Katherine (Kate) Mary Taylor (born 1962 in Boulogne-Billancourt, France) is a Canadian critic and novelist, a cultural journalist at The Globe and Mail newspaper and author of three novels, Mme Proust and the Kosher Kitchen, A Man in Uniform and Serial Monogamy.
The child of a Canadian diplomat, Taylor was born in France, and grew up both in Europe and in Ottawa. She attended Glebe Collegiate Institute in Ottawa, and studied history and art history at the University of Toronto. She has an M.A. in journalism from the University of Western Ontario in London, Ontario. After working at the London Free Press and the Hamilton Spectator, Taylor joined the copy desk of The Globe and Mail in 1989. She moved into the arts section in 1991 and was appointed theatre critic in 1995. She served in that role until 2003, winning two Nathan Cohen Awards for her reviews. In 2009, she was awarded the Atkinson Fellowship in Public Policy Journalism to study Canadian cultural sovereignty in the digital age. The results were published in the Toronto Star in September 2010.

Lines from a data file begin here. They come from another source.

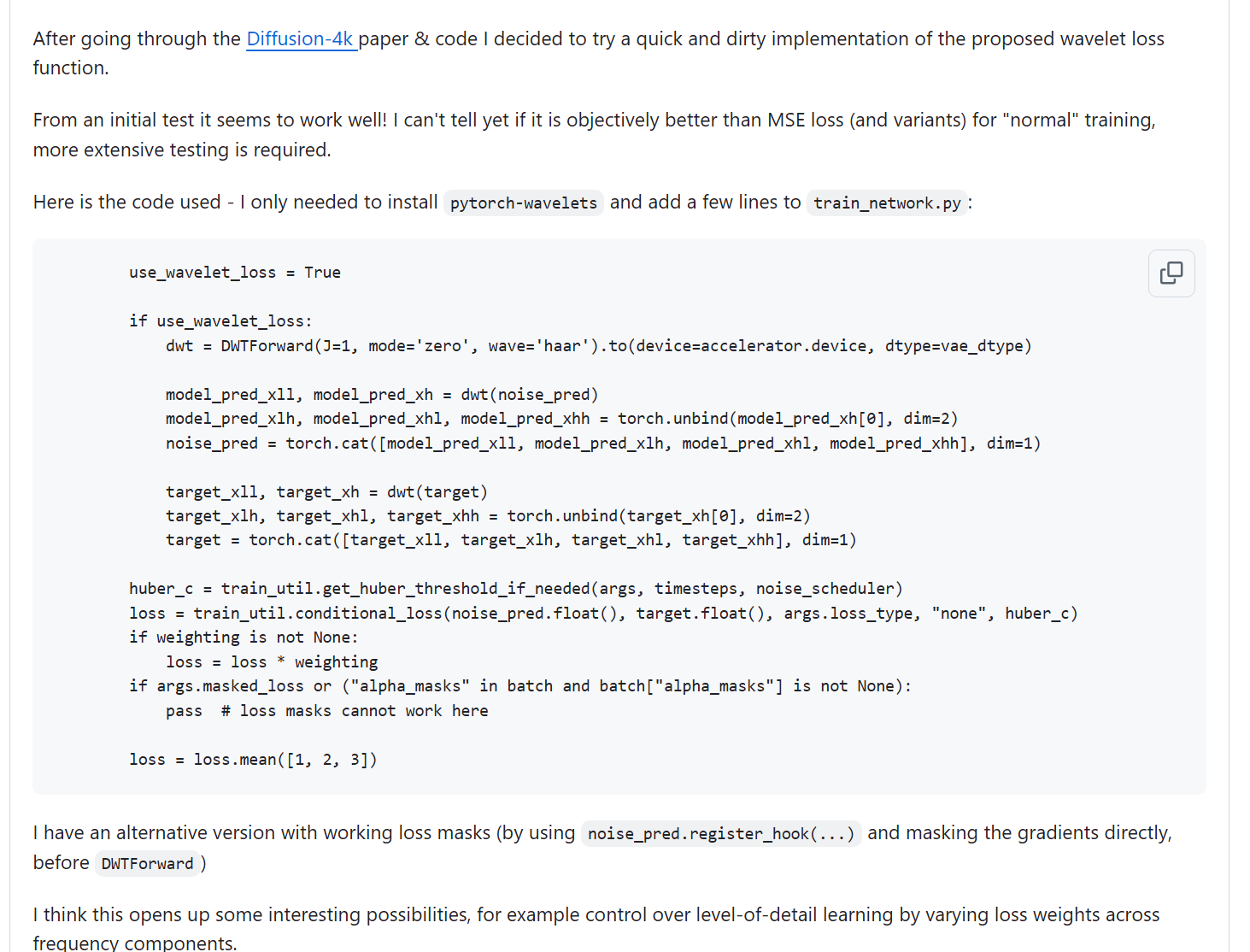
Task: Click the noise_pred = torch.cat code line
Action: (x=603, y=444)
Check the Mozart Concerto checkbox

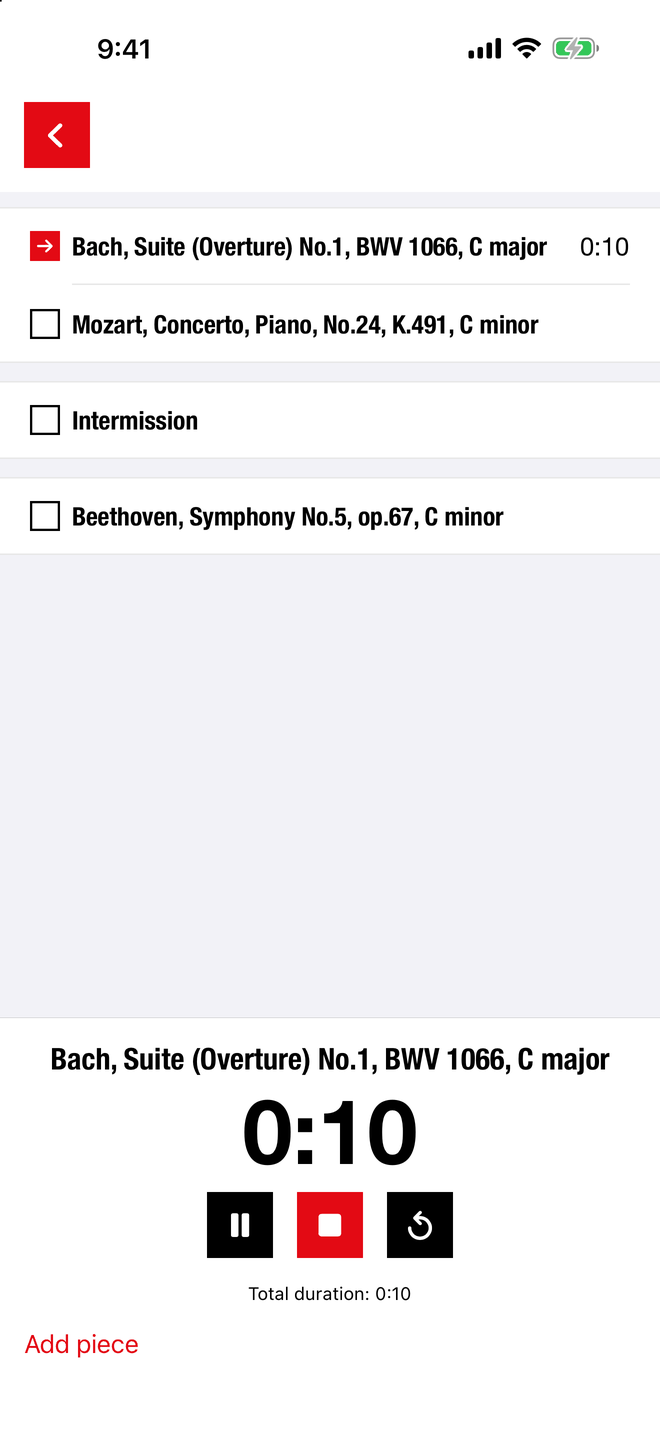click(x=45, y=324)
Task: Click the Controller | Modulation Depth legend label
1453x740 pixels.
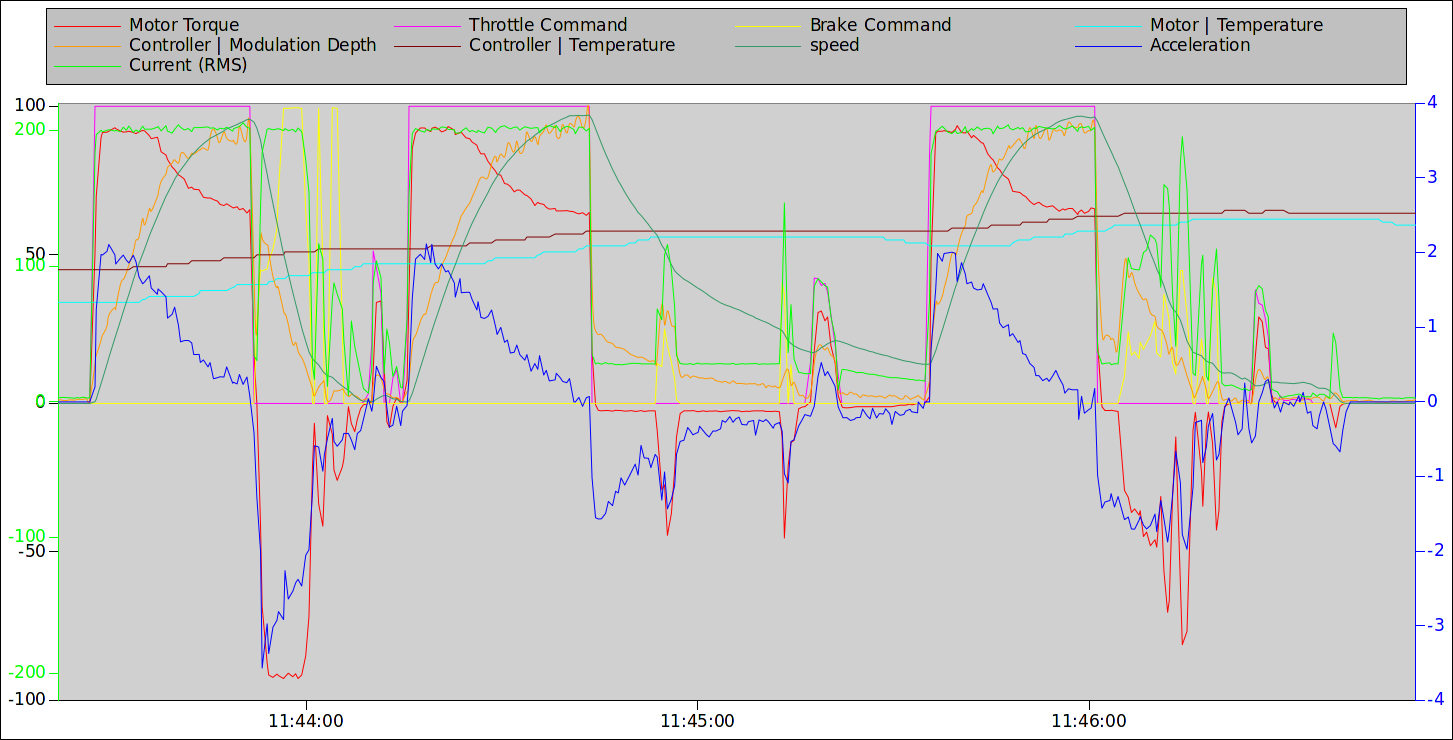Action: 253,45
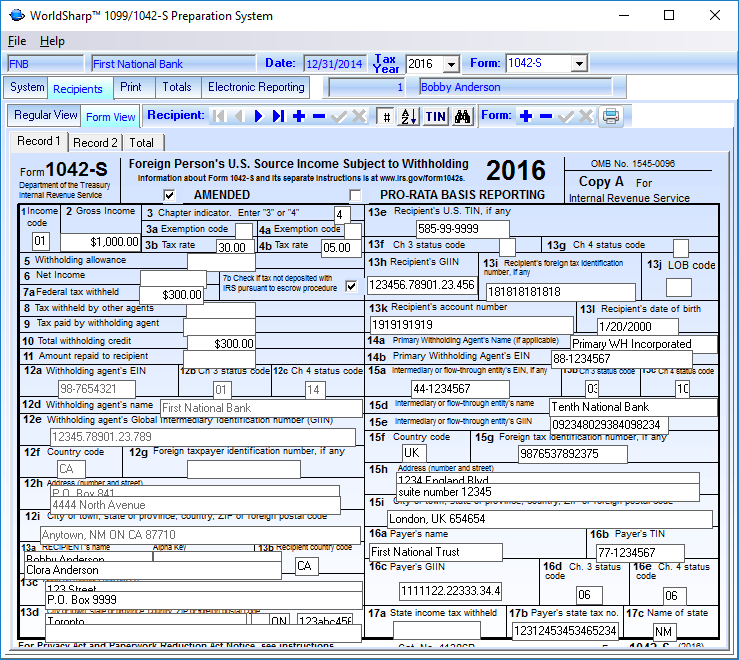This screenshot has height=660, width=739.
Task: Open recipient search with binoculars icon
Action: point(462,116)
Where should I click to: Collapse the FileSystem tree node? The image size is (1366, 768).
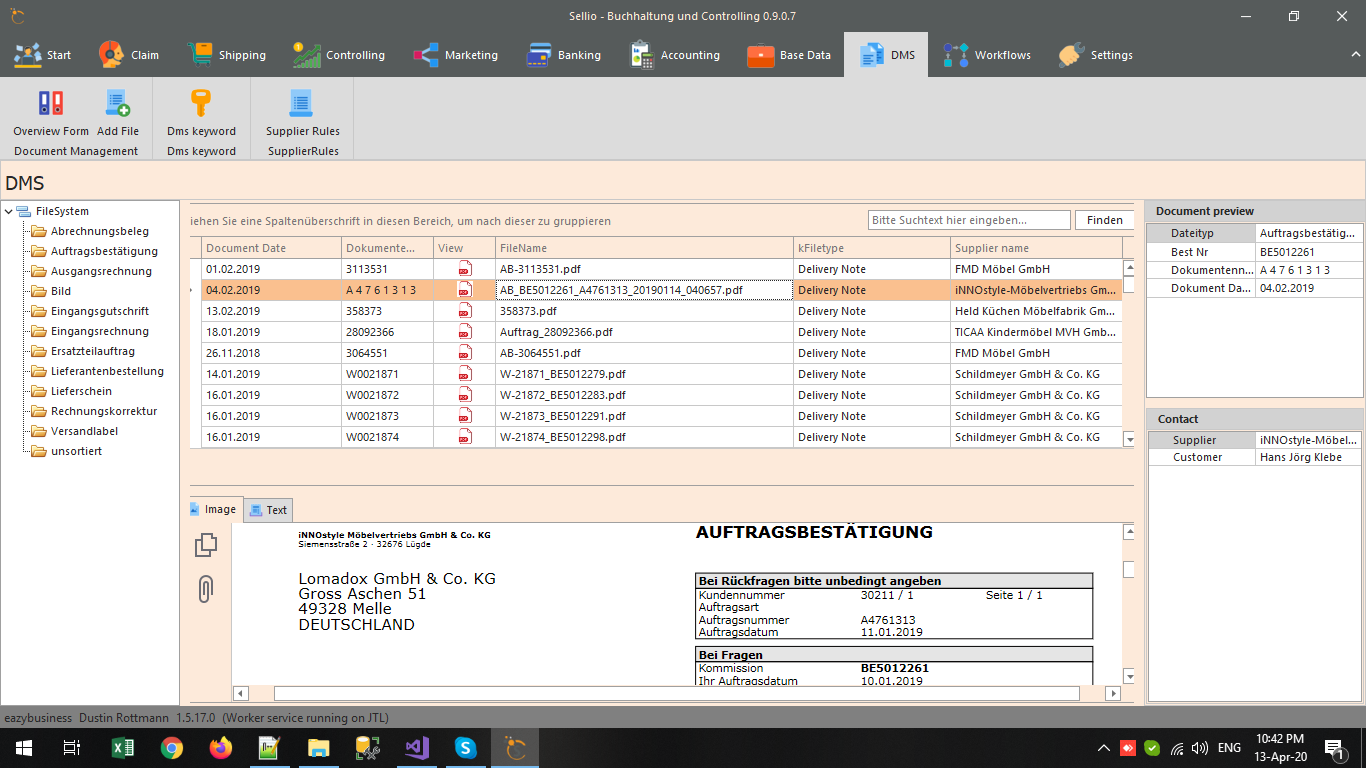coord(10,212)
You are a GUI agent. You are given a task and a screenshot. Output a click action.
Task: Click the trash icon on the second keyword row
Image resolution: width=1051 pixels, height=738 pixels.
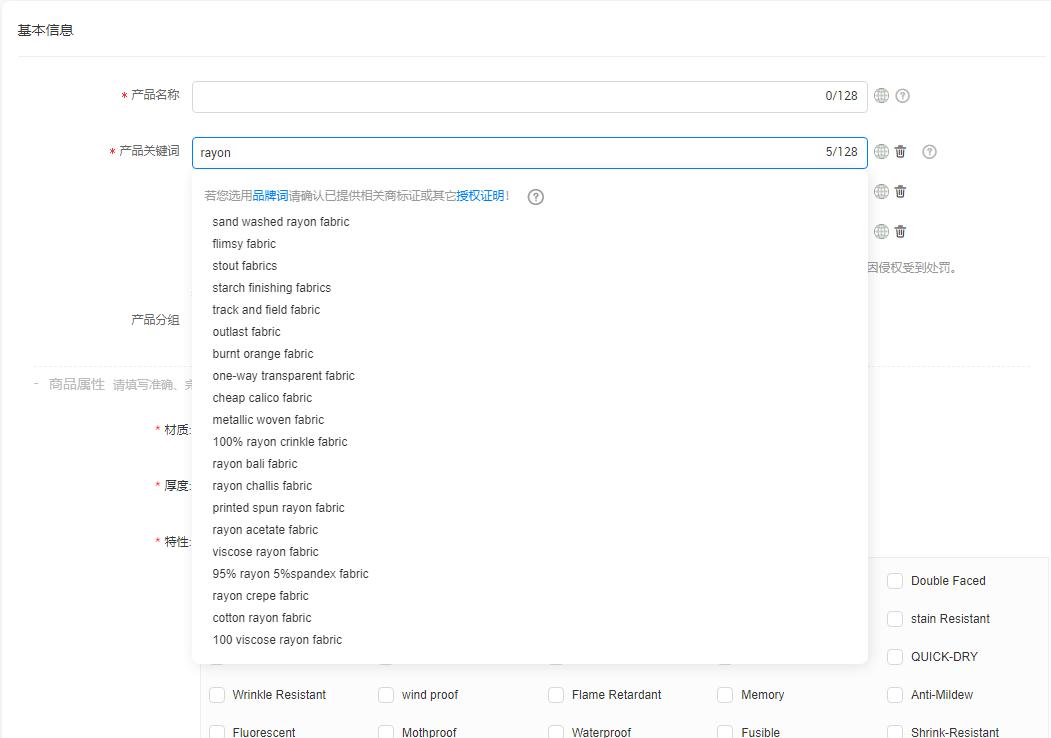[900, 192]
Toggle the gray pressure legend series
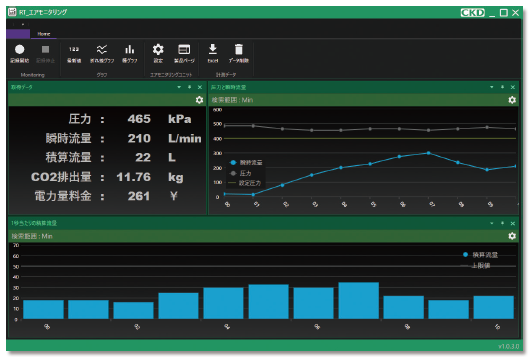The width and height of the screenshot is (531, 360). (241, 173)
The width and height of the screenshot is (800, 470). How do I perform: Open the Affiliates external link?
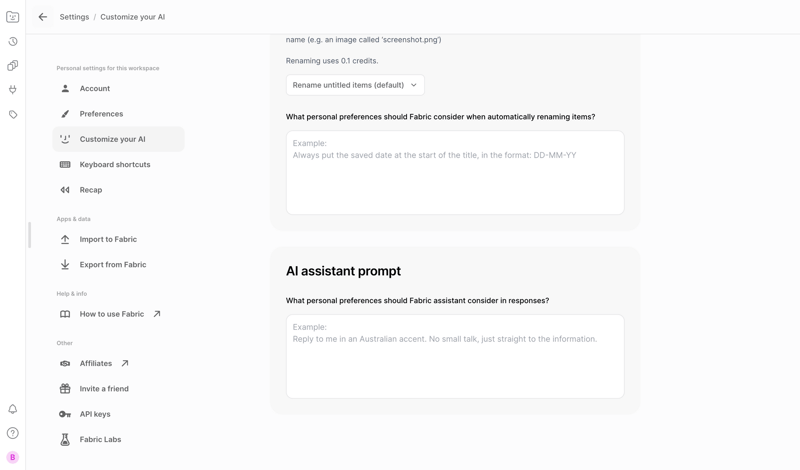click(x=96, y=364)
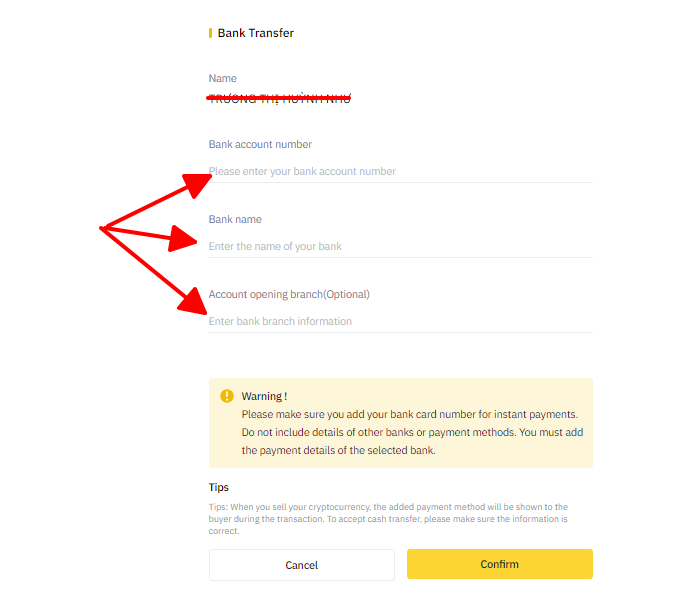Focus the bank account number input

400,171
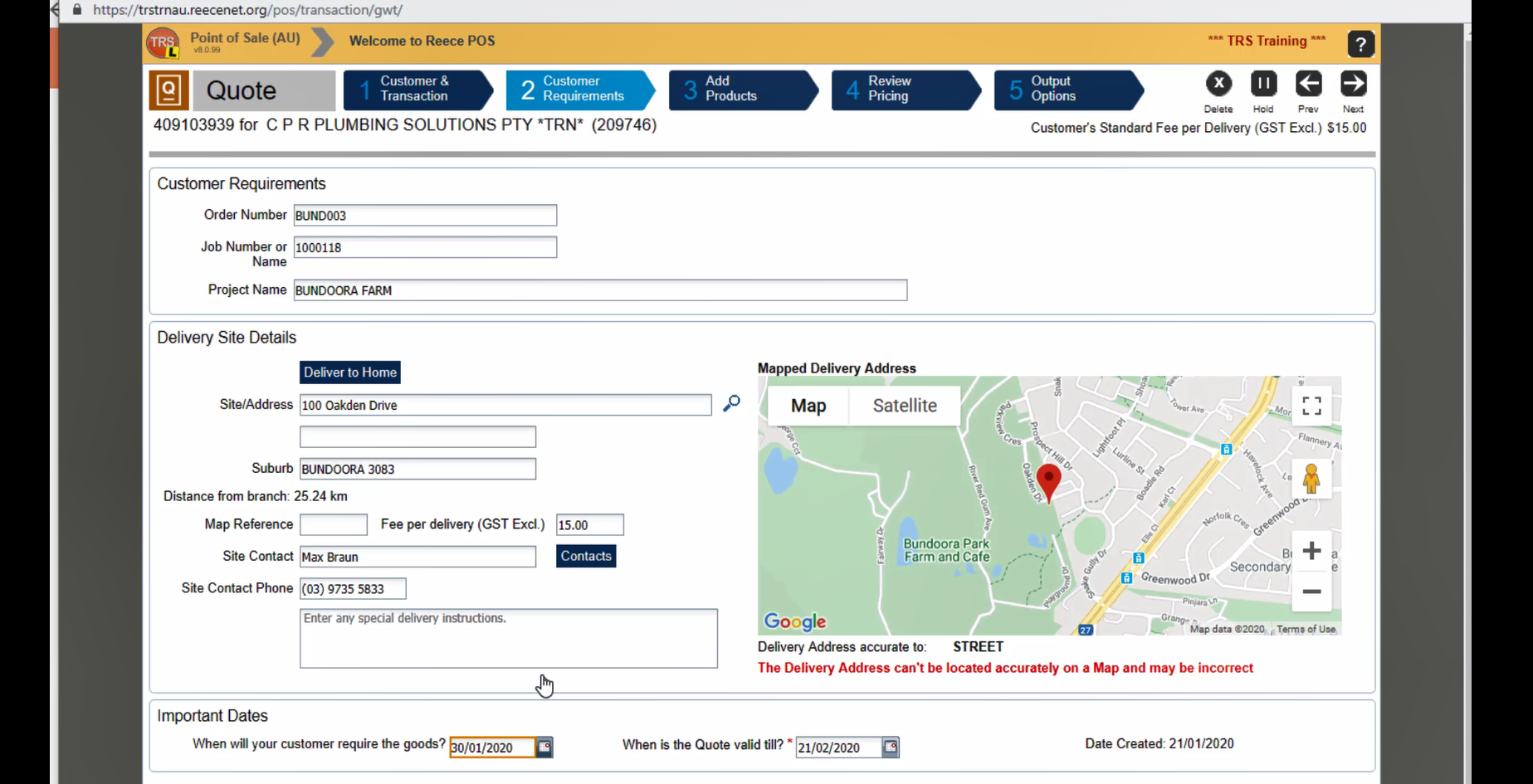Click the special delivery instructions box

[x=508, y=638]
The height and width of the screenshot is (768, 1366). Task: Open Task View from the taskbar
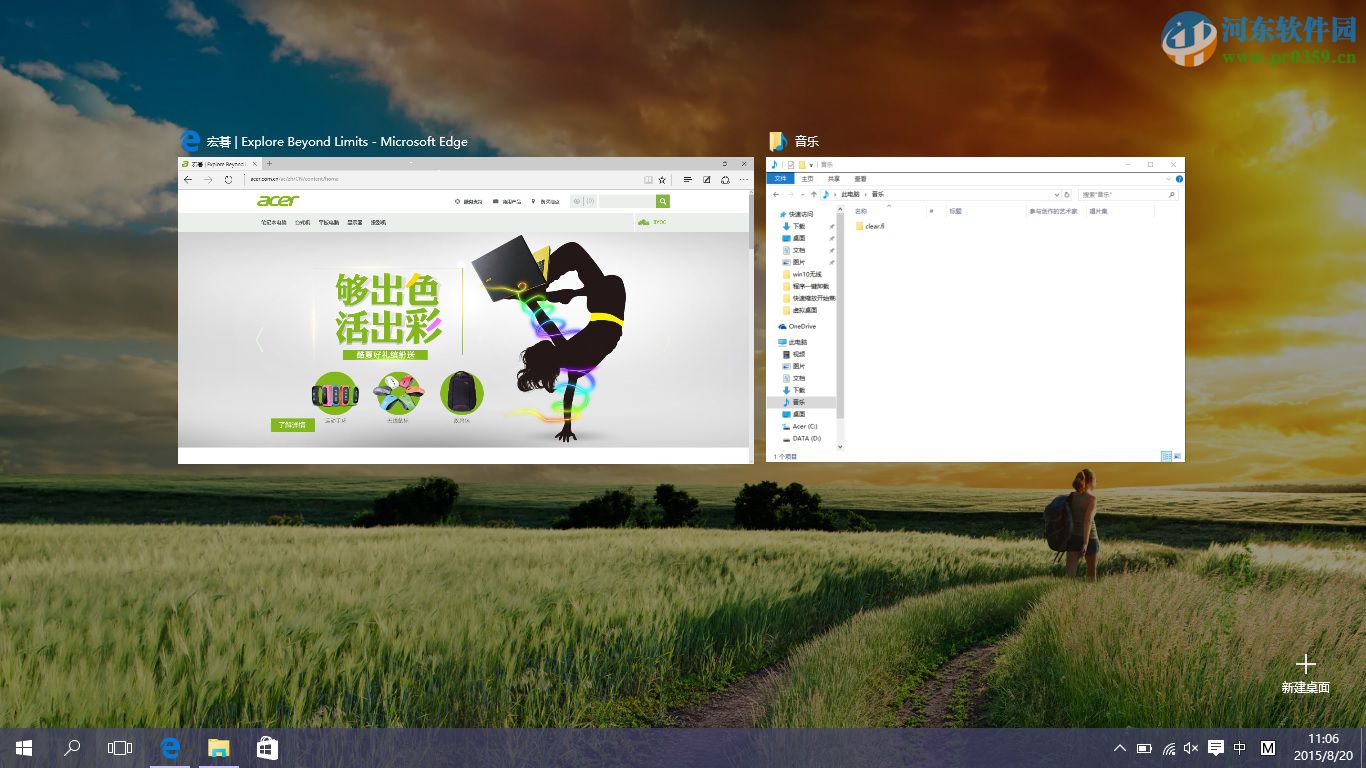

Taylor’s first novel, Mme Proust and the Kosher Kitchen, combines the stories of three women. One is Jeanne Proust, mother of the French novelist Marcel Proust; the second is the fictional Sarah Simon, a French-Jewish refugee living in wartime Toronto and the third is a contemporary narrator, a Montreal translator named Marie Prevost. The novel, published in 2003 by Doubleday Canada and Chatto & Windus in the U.K., won the Commonwealth Prize for best first book (Canada/Caribbean region), the Toronto Book Award and the Canadian Jewish Book Award for fiction.
Taylor’s second novel, A Man in Uniform, is a fictional detective story set in Paris at the end of the 19th century and based on the actual Dreyfus Affair. It was published in August, 2010 by Doubleday Canada and by Crown Publishing in the United States in January, 2011.